"Ik heb altijd gedacht dat het Paradijs een soort bibliotheek zou zijn" - Jorge Luis Borges

Armando – alle beelden

Donderdag, 2 augustus, 2018

Geschreven door: Werner van den Belt
Artikel door: Roeland Dobbelaer

Ieder zijn eigen Armando

[Recensie] Voor velen is Armando, die 1 juli op hoge leeftijd overleed, een kunstenaar die er in hun volwassen leven altijd was. Een soort constante op kunstgebied, maar jonger dan de generatie van Cobra. Er was altijd wel een theaterstuk, een nieuwe muziekuitvoering, een nieuw boek, een nieuwe journalistieke reportage, een nieuwe tentoonstelling, een nieuw schilderij of een nieuw beeld van de hand van de kunstenaar. Armando was veelzijdig en zijn productie was hoog. Zelf ‘ontdekte’ ik Armando tijdens mijn studie, ik heb hem een aantal keer zien optreden en ben bij openingen van zijn exposities geweest. Een vriend op afstand, zo voelde het, ook al heb ik hem nooit gesproken. Een tengere, verlegen man, die met alle aandacht tijdens zo’n tentoonstellingsopening niet goed raad wist, maar heel goed wist wat hij wilde en wie hij wilde zijn. Armando verbeelde en verwoorde met zijn kunst voor mij het verdriet van het mislukte modernisme, dat uitmondde in de Tweede Wereldoorlog. De overschatte dromen van de mensheid om het eindelijk eens goed te regelen veroorzaken telkens terreur en massaslachtingen. Zijn werk is een voortdurende waarschuwing dat we zaken nooit zo ver mogen laten komen. Nooit meer. Bij Armando geen verheven plannen voor de toekomst. Integendeel, laten we maar gewoon blijven doen hoe we het doen, en het liefst fatsoenlijk, dan zijn er minder slachtoffers. Armando’s moraal is die van de nuchterheid.

Bijna alle aspecten van zijn kunstenaarschap zijn al belicht in studies en boeken. Wat ontbrak was nog een overzicht en analyse van zijn beeldhouwersschap. Deze leemte heeft de kunsthistoricus Werner van den Belt op een uitstekende wijze willen vullen met Armando – Alle beelden, een prachtig boek met honderden foto’s, goed geschreven, goed gedocumenteerd.

Van den Belt beschrijft in chronologische wijze de ontwikkeling van Armando als beeldhouwer.

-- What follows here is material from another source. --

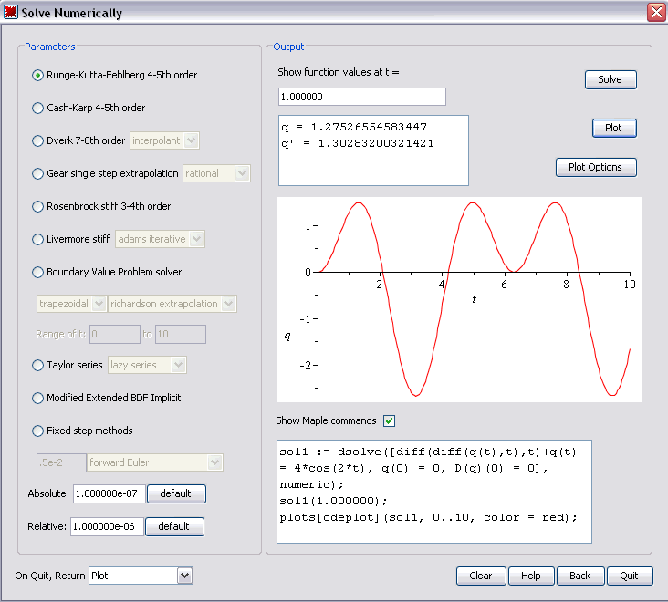Pick the Boundary Value Problem solver
This screenshot has height=602, width=668.
[x=38, y=272]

Vooral de thematiek van de oorlog wordt ook in dit boek uitgebreid besproken. De oorlog, Kamp Amersfoort, het schuldige landschap, het komt allemaal (weer) langs. Interessant is de relatie met de Duitse kunstenaar Joseph Beuys, wiens werk Armando goed leerde kennen tijdens de herdenkingstentoonstelling van Beuys in Darmstadt in 1986, vlak na diens vroege dood. De installaties van Beuys maken grote indruk:

“Het zal voor Armando een feest van herkenning zijn geweest: brokstukken en fragmenten uit een recent verleden, beladen met jeugdherinneringen uit de oorlog, gevoed door gevoelens van schuld wat eens de bezetter was. Sterker nog, Beuys was een van hen. [Beuys was acht jaar ouder dan Armando en diende tijdens WOII, vrijwillig bij de Luftwaffe/R.D.] Beide kunstenaars ware op artistieke wijze bezig geweest met monumenten en plekken waaraan ze persoonlijke herinneringen hadden, maar die tegelijkertijd symbool stonden voor de ervaringen van veel meer mensen, van een hele generatie en van die daarna.”

Boekenkrant

Armando begon relatief laat met het maken van beelden, pas rond zijn vijfenvijftigste, na de expositie over Beuys. Daarvoor waren er wel pogingen en aanzetten geweest, een enkele installatie, maar die waren meer om te provoceren. Vanaf de tweede helft van de jaren tachtig ontstaat er een echte reguliere productie van beelden. Waarschijnlijk is dat de reden dat er nu pas een monografie over de beelden van Armando verschijnt. In het boek wordt uitgebreid stilgestaan bij Armando’s vermogen om een detail (een arm, een hand, een deel van een romp) op te blazen tot enorme grootte. Armando hanteert dezelfde aanpak als bij zijn schilderijen: het uitvergroten van dingen die schuldig zijn, die erbij waren, die het hebben gezien. Wie vanuit Utrecht Amersfoort binnenrijdt kent ongetwijfeld zijn indrukwekkende vijf meter hoge ladder, die in de buurt staat van waar Kamp Amersfoort stond destijds, maar er is veel meer. Wielen, onderstellen van een kanon, kelken en ook de vlag, altijd weer de vlag, Armando’s meest voorkomende object heeft hij ook tientallen keren in brons vervaardigd. Vanaf midden jaren negentig maakte hij rompen, of delen van rompen, met benen, of maar met één arm, of zonder armen, in bijna alle gevallen zonder hoofd. Het zijn intrigerende beelden die een gevoel van onbehagen en ongemak veroorzaken. Koppen maakten hij ook, maar dan los van een romp. De laatste jaren gebruikte Armando voor het eerst kleur in zijn schilderijen en kleur komt ook in zijn beelden terug. Voor de installatie Das Blat liet hij honderden gekleurde herfstbladeren maken, het geeft meteen een ander gevoel, alsof de oorlog aan het eind van zijn leven nu echt is afgelopen. Dat gevoel kreeg ik ook bij zijn schilderijen waar hij afstapte van het beroemde ‘Armando zwart-wit’ en kleur introduceerde.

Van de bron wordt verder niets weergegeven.